ECM: Extracellular matrix (ECM) consists of an intricate network of secreted proteins that provide biochemical and mechanical support to different tissues and organs. Tumor cells interact with ECM via transmembrane integrin receptors to control cell migration, proliferation, and metabolism. Tumor relieves anchorage dependence and gets disengaged from the ECM for metastases and dissemination. However, ECM detachment results in impaired glucose uptake, reduced cellular ATP levels, and increased ROS production. Tumor cells endure this stressful environment by altering their nutrient utilization from glycolysis to glutamine-derived TCA metabolism mediated by AMPK-regulated NRF2 expression [98]. Glutamate production through AMPK-mediated glutamine metabolism helps to reduce oxidative stress following anchorage independence. ECM composition and organization are influenced by the presence of CAFs in TME [99]. Higher collagen content has been correlated with altered metabolism in breast cancer due to reduced oxygen and glucose consumption and increased glutamine consumption by tumor cells [100]. In head and neck squamous cell carcinoma (HNSCC), cancer cell-derived glutamate promotes ECM remodeling by maintaining the redox state in CAFs, and aspartate from CAFs sustains cancer cell proliferation [101]. These opposite results might be due to different tumor types and altered TME composition. ECM undergoes continuous remodeling by expressing a variety of matrix-degrading enzymes, resulting in altered nutrient uptake by the tumor cells. For instance, hyaluronan degradation in ECM enhances transporter GLUT1 mobilization to the plasma membrane and promotes glucose uptake and increased migration of cancer cells [102]. In a nutshell, the studies mentioned above fill a gap in understanding the varying metabolic requirements of cells in anchorage-dependent and -independent conditions. A better understanding of the underlying mechanisms of ECM remodeling and metabolic rewiring in tumors could encourage the development of novel therapeutic interventions.
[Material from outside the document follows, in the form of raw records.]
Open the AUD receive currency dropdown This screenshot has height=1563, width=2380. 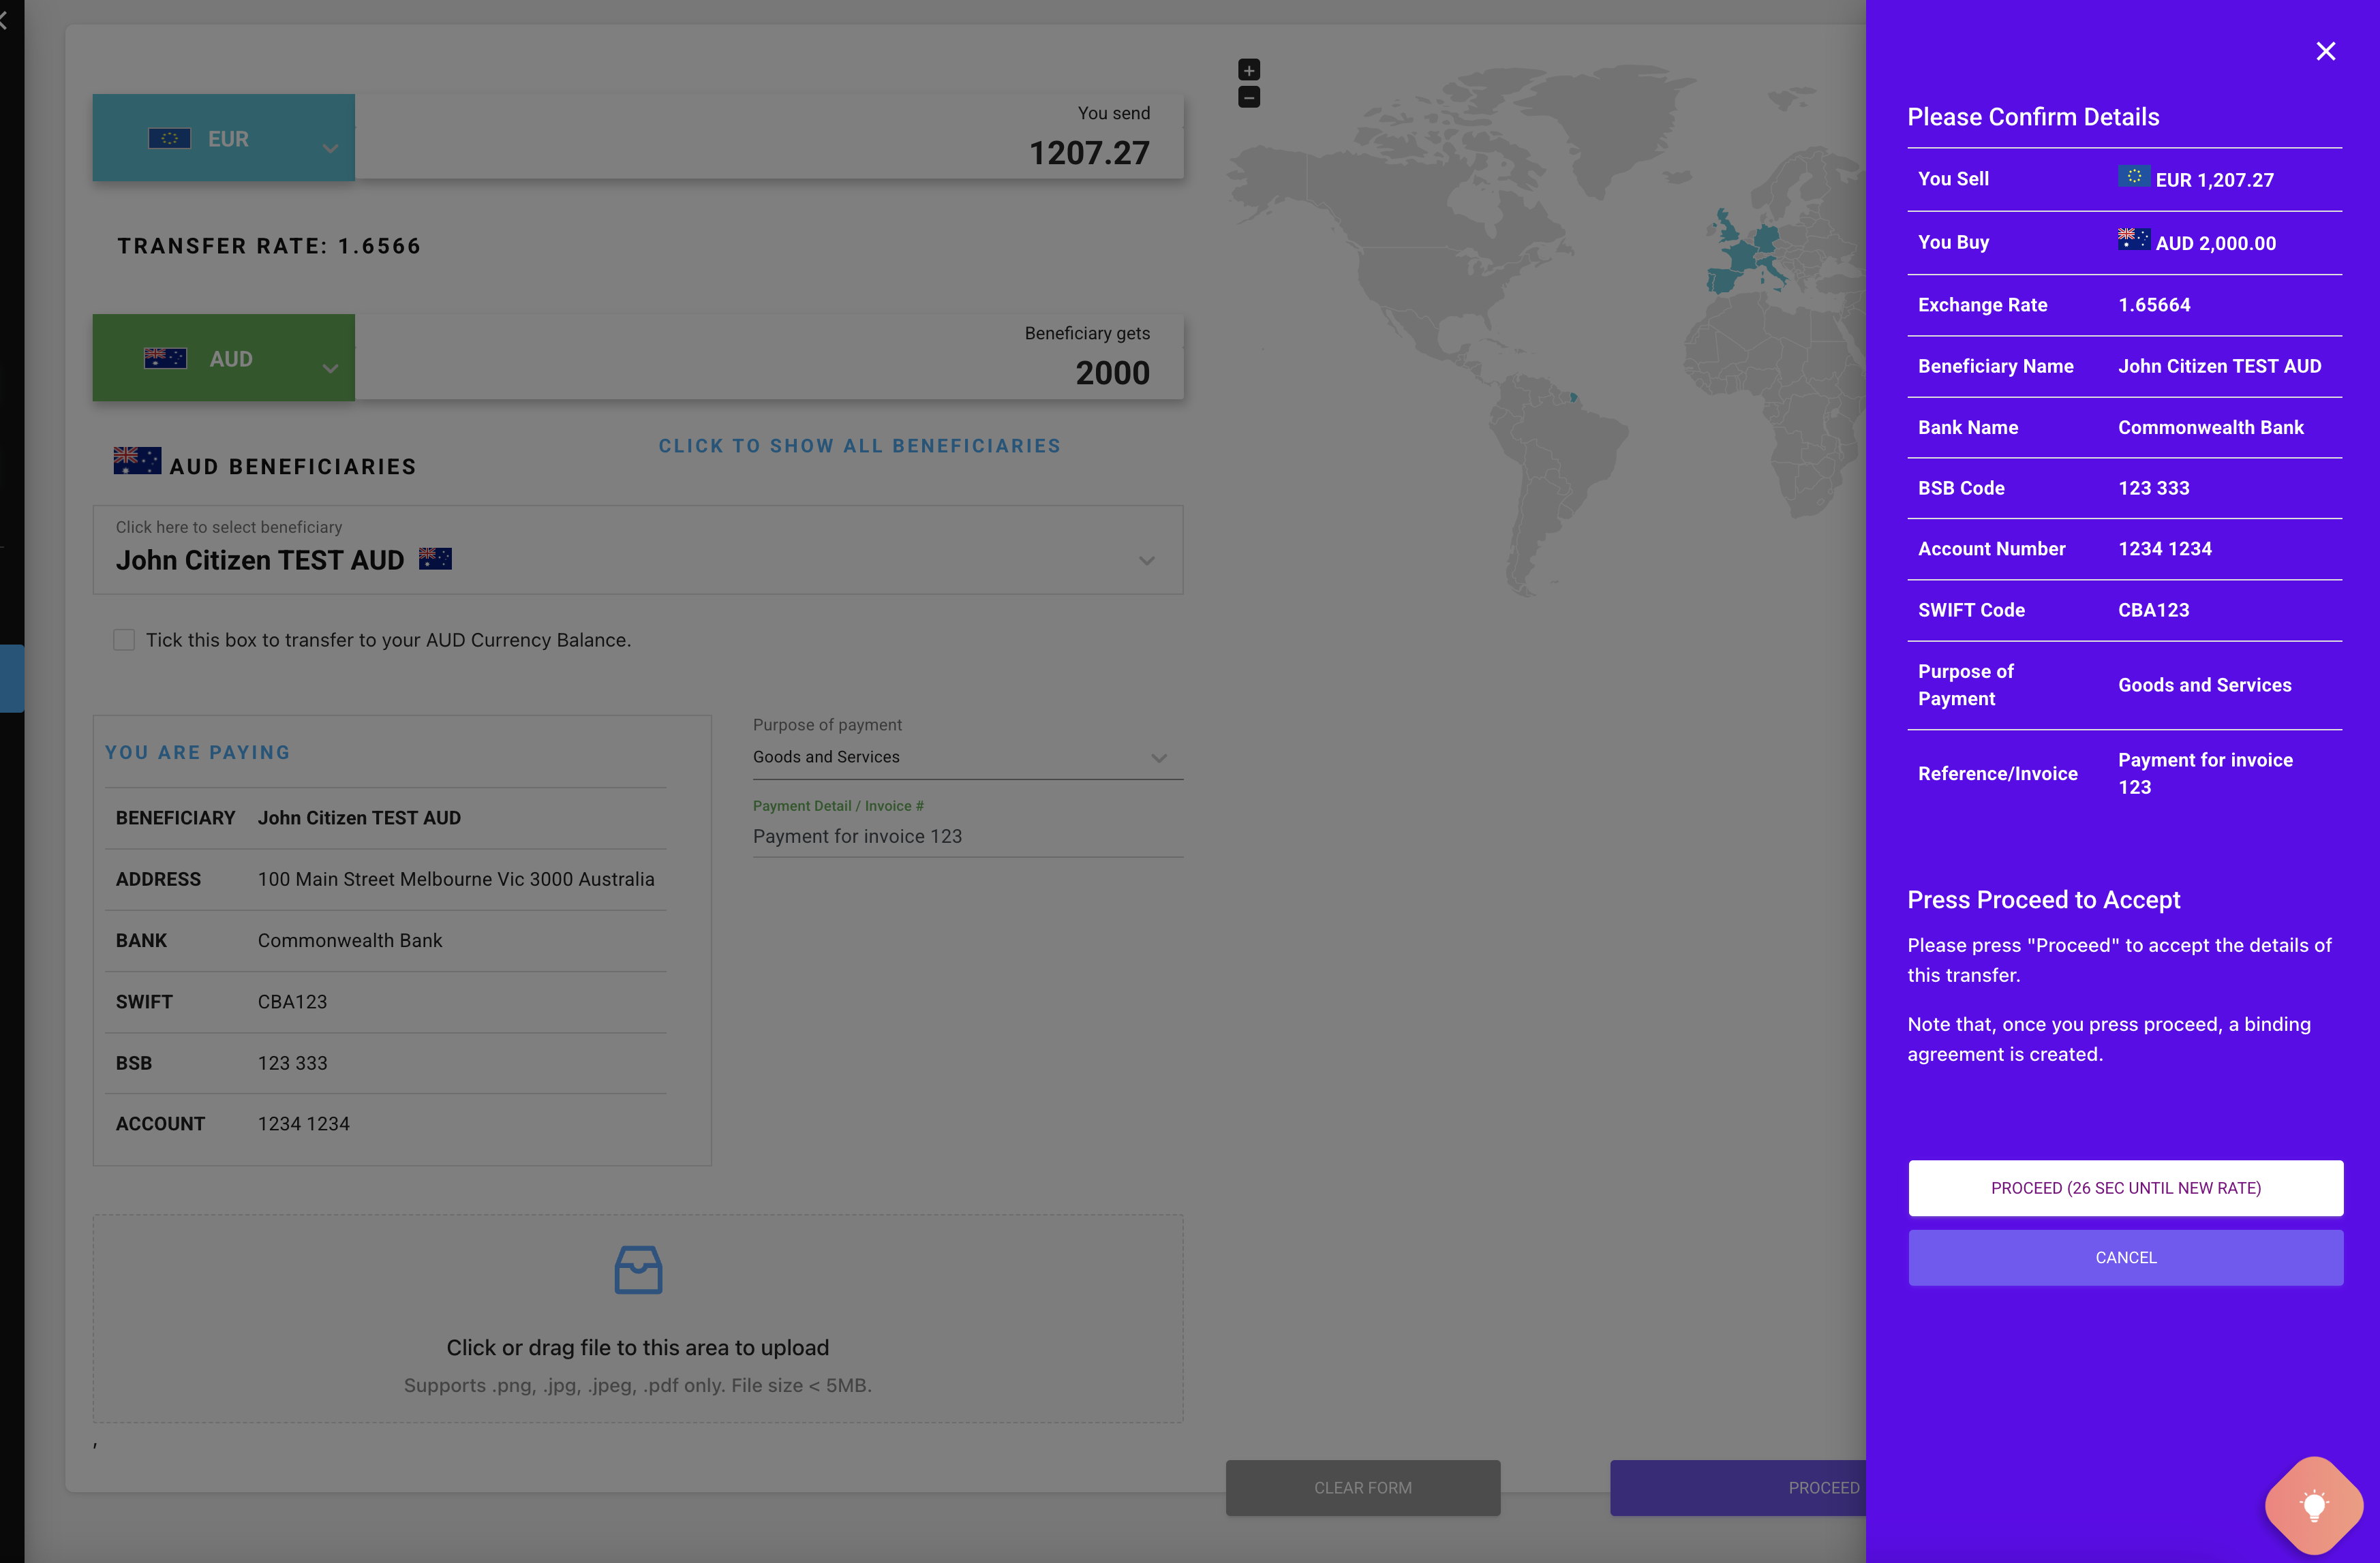(330, 368)

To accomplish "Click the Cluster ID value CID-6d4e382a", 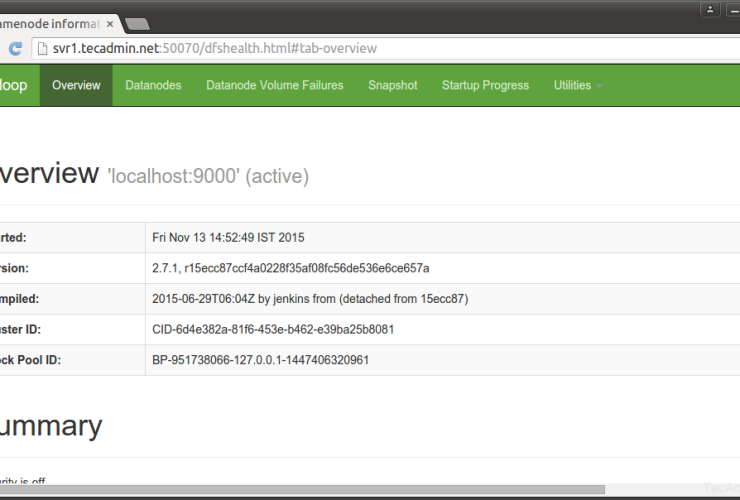I will (272, 329).
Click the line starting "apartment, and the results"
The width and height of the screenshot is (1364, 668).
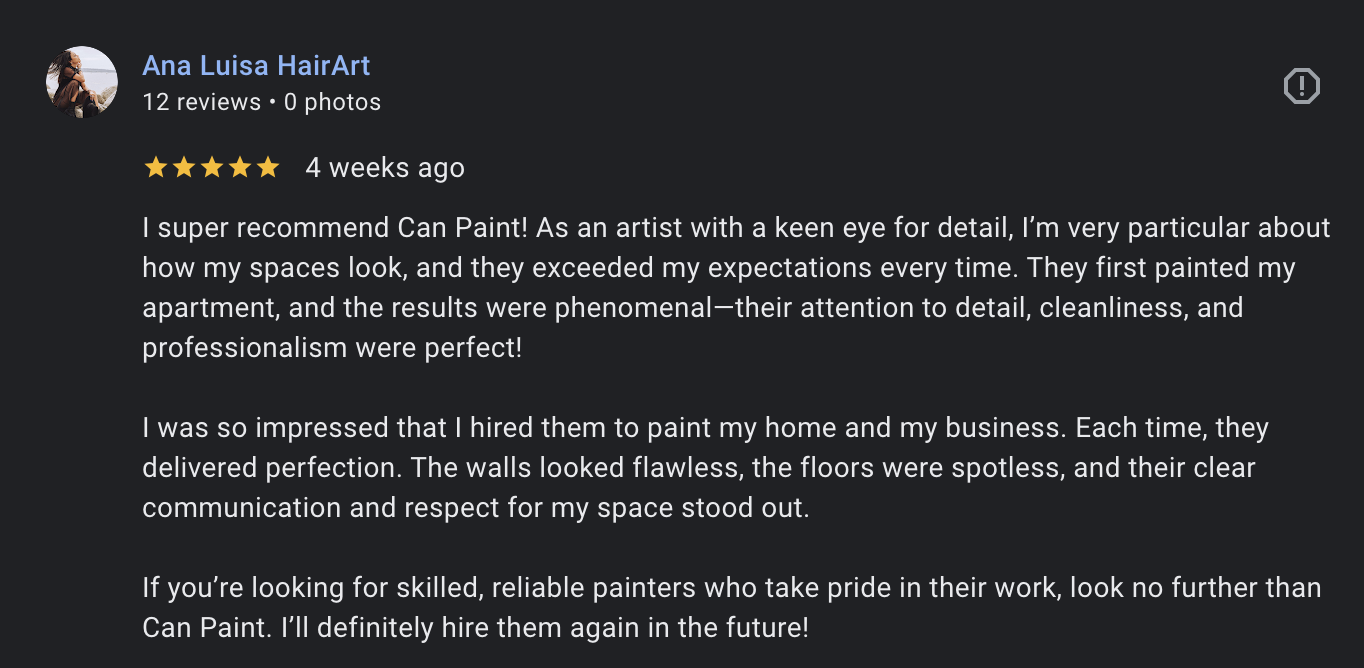pos(693,308)
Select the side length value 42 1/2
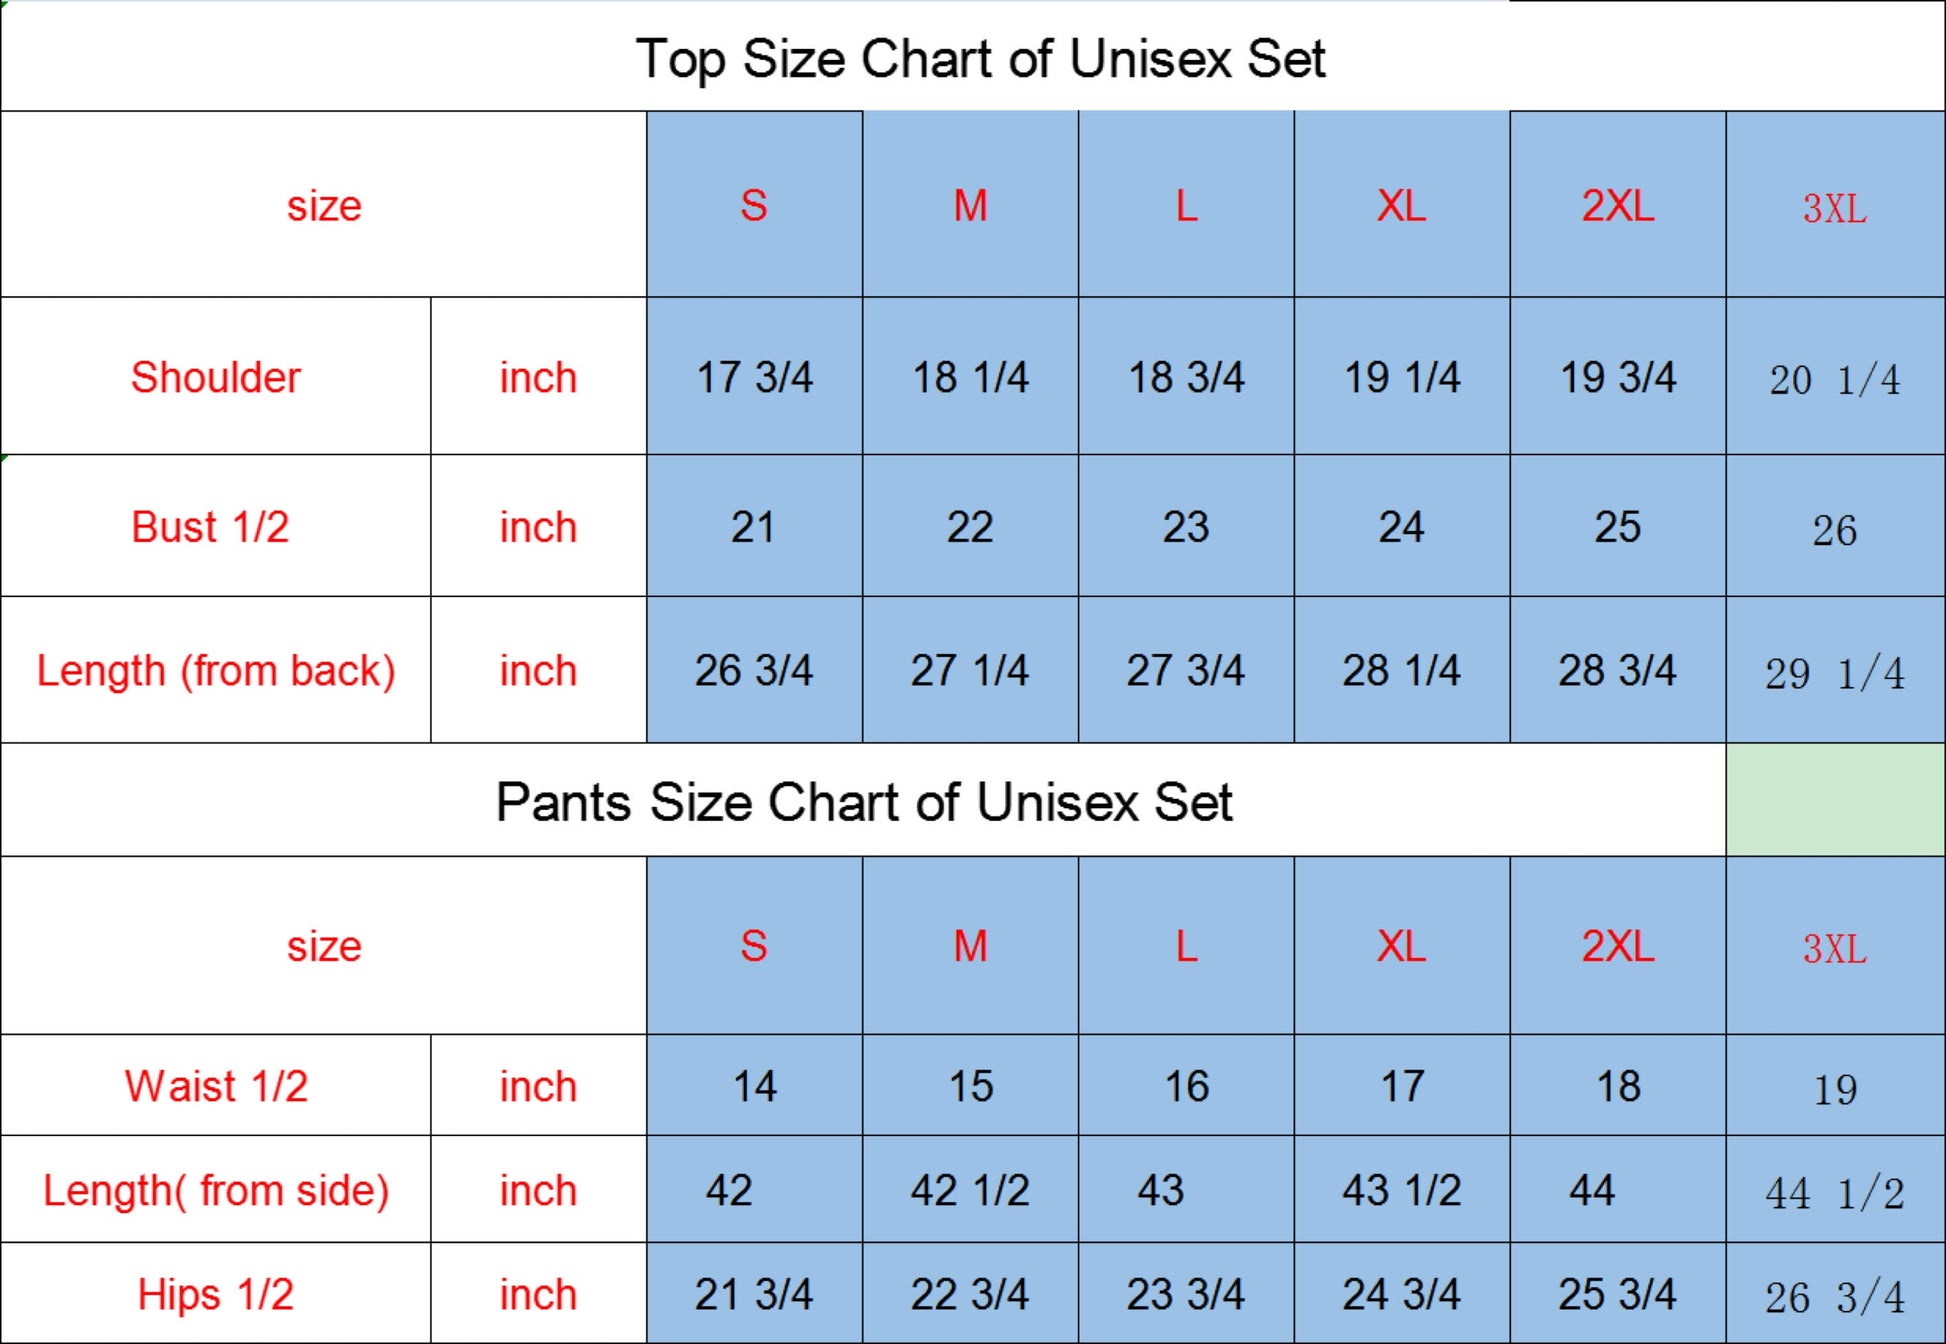The image size is (1946, 1344). [x=969, y=1190]
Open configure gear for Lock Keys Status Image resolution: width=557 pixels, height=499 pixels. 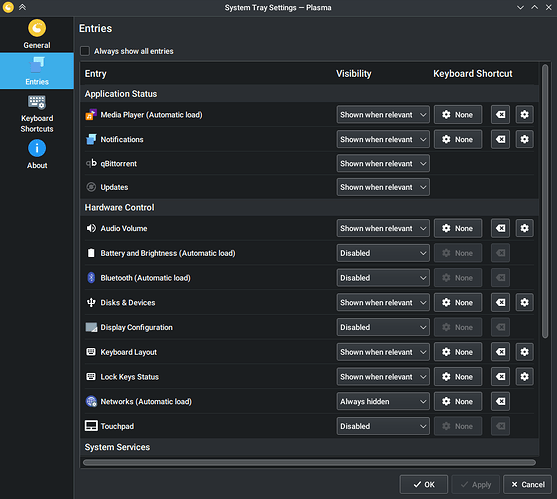[x=524, y=376]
Immune cells: The hallmarks of TME, including hypoxia, low pH, lactate accretion, waste accumulation, and very high demand for nutrients, create a competitive niche for different cells present in the TME [81, 103]. Multiple studies have demonstrated that this nutrient-competitive milieu favors tumor progression and dampens effector T-cell functions but not necessarily their proliferation [104,105,106]. Metabolic heterogeneity in the TME plays a key role in the differential intratumoral immune cell recruitment. Metabolic reprogramming by cell-intrinsic and -extrinsic nutrient availability in the TME results in the differential activity of immune cells [107, 108]. Also, tumor cells, by employing the Warburg pathway, limit the nutrient supply to immune cells, thereby inducing the immunosuppression [103]. Increased glycolysis is a hallmark of metabolic alterations of activated immune cells, including macrophages, NK cells, dendritic cells, B cells, and effector T cells [109]. Multiple studies have described T-cell activation by complex metabolic regulation [110, 111]. Earlier studies have shown the association between the differentiation state of T cells (naïve, effector, or memory) and their metabolic activity [112]. Naïve T cells have basal glucose requirements and depend mainly on fatty acid oxidation and glutaminolysis for their nutrient supply, while activated T cells undergo metabolic switching towards glucose metabolism. For T-cell activation, CD28 costimulation promotes glucose uptake via the PI3K-AKT pathway, and TCR activation induces glutaminolysis through ERK/MAPK pathway [113]. Additionally, enhanced mTOR activity results in the activation of CD8+ T cell and stabilization of HIF1α required for CD4+ T-cell proliferation and activation. Effector T-cell subsets, including TH17, TH1, TH2, and activated CD8+ T cells, have been shown to possess high glycolytic activity as seen by increased mTOR activation. Thus, metabolic reprogramming in activated T cells through PI3K-AKT, mTOR, AMPK, and HIF1α signaling pathways gives rise to similar metabolic profiles of both cancer cells and activated T cells [114,115,116]. This has been one of the major challenges posed by therapeutic interventions directed towards cancer cells.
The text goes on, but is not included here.